- Posto film-release poster
- Directed by: Nandita Roy Shiboprosad Mukherjee
- Written by: Nandita Roy
- Produced by: Atanu Raychaudhuri & Windows Production
- Starring: Soumitra Chatterjee Jisshu Sengupta Lily Chakravarty Mimi Chakraborty Paran Bandopadhyay Sohini Sengupta
- Cinematography: Gopi Bhagat
- Music by: Anupam Roy
- Production company: Windows Production
- Distributed by: Eros International
- Release date: 12 May 2017;
- Country: India
- Language: Bengali
- Box office: ₹7 crore (US$730,000)

= Posto (film) =

2017 Indian Bengali film

Posto (Here, a name for the child character of film. Meaning: Poppy Seeds) is a 2017 Bengali Family drama film directed by Nandita Roy and Shiboprosad Mukherjee. The film features Soumitra Chatterjee, Jisshu Sengupta and Mimi Chakraborty. The film was released on 12 May 2017 in 100 theatres across West Bengal, India and overseas (United States, Canada, Japan, Dubai, United Kingdom, Netherlands) on the same day. The film received critical acclaim as it portrayed the relationships in a very subtle way. The film was remade in Hindi language by the same director-duo Nandita Roy and Shiboprosad Mukherjee named Shastry Virudh Shastry (2023) which was released on 3 November 2023.

== Plot ==
Arko, affectionately called Posto (Arghya Basu Roy), is a little boy raised by his grandparents—Dinen Lahiri (Soumitra Chatterjee) and Gouri Lahiri (Lily Chakraborty)—in Santiniketan. His parents, Arnab Lahiri (Jisshu Sengupta) and Sushmita Lahiri (Mimi Chakraborty), are both settled in Kolkata. They only visit their son once on the weekend.

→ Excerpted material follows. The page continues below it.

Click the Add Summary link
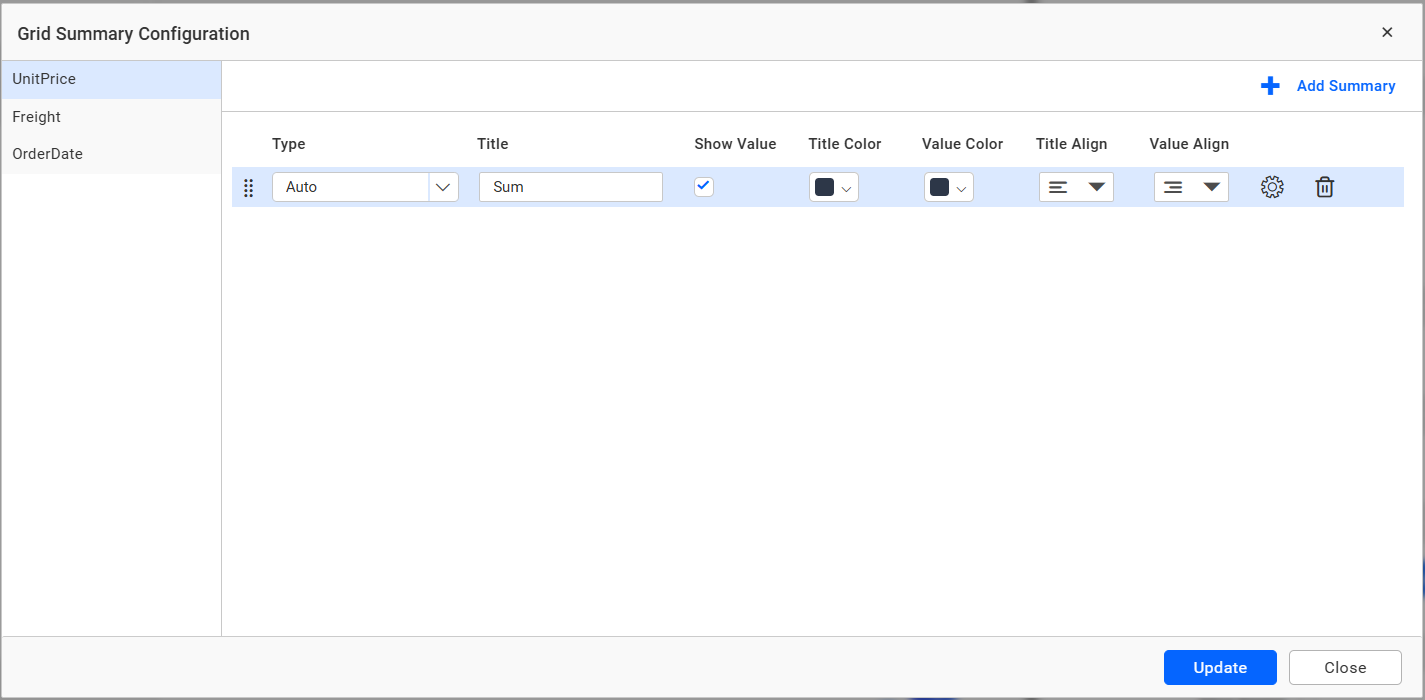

A clash between the grandparents and parents begins when the latter want to take away the child as the father gets an offer to start a restaurant business abroad. The relationship between the parents of Posto and his grandparents, which eventually sours and drags the kid into the courtroom.

==Cast==
- Soumitra Chatterjee as Dinen Lahiri
- Jisshu Sengupta as Arnab Lahiri
- Lily Chakraborty as Gouri Lahiri
- Mimi Chakraborty as Sushmita Lahiri, Arnab's wife
- Paran Bandopadhyay as Alok, The lawyer and friend of Dinen Lahiri
- Argha Basu Roy as Arko / Posto
- Sohini Sengupta as Gauri Lahiri
- Siddartha Chatterjee as a Judge
- Malabika Sen as a Teacher

== Soundtrack ==
The soundtrack is composed by Anupam Roy, with lyrics by himself.
Nachiketa Chakraborty won the Filmfare award for best playback singer (Male), 2018, for the song Keno Erom Kichu Holona. It’s a song about distance between relationships and Nachiketa’s melodious voice effectively brings forth the nuances contained in the composition.

Track list
| No. | Title | Singer | Length |
|---|---|---|---|
| 1. | "Posto" | Anupam Roy | 3:18 |
| 2. | "Jonaki" | Anindya Chatterjee | 5:38 |
| 3. | "Home Shanti Home" | Prashmita Paul, Upal Sengupta | 3:41 |
| 4. | "Keno erokom kichhu holo na" | Nachiketa Chakraborty | 5:15 |
| 5. | "Sokatore" | Sharana Sengupta, Soumita Ghosh, Palashi Ghose, Shreyan Majumdar, Utsa Biswas, Shabnam Parvin | 3:39 |
| 6. | "Daakghor" | Soumitra Chatterjee | 2:15 |
| Total length: |  |  | 23:46 |

== Release ==
The movie released on 12 May 2017. Its theatrical release created quite a buzz. Posto was later made part of the Family Welfare course organised by the State.
Nandu Ahuja, Senior VP, India Theatrical, Eros International Media Ltd, said, "History repeats itself as Posto, our third film with Shiboprosad and Nandita, is well on its way to become another blockbuster after Belaseshe and Praktan. We are happy with the response the film has received in Kolkata and hope the film will similarly woo audiences across the country."

== Box office ==
On the first day, the movie collection 2 million rupees (₹ 21 lakh). In the first four days, the film's earnings were 10 million (₹1 crore. In 1st 2 weeks, the collection breached 35 million (₹3.5 crores). After 17 days, the box office collection crossed ₹4.5 crores. After the 1st 3 weeks, the movie had done a business of ₹ 5 crores. At the end of 4 weeks, the movie had done a business of ₹ 5.5 crore from the state of West Bengal alone and a worldwide business of ₹ 8 crores.

== Remake ==
Shastry Viruddh Shastry is the remade Bollywood film with similar story starring Paresh Rawal and marking Mimi Chakraborty first Hindi debut film. The film released on 3 November 2023.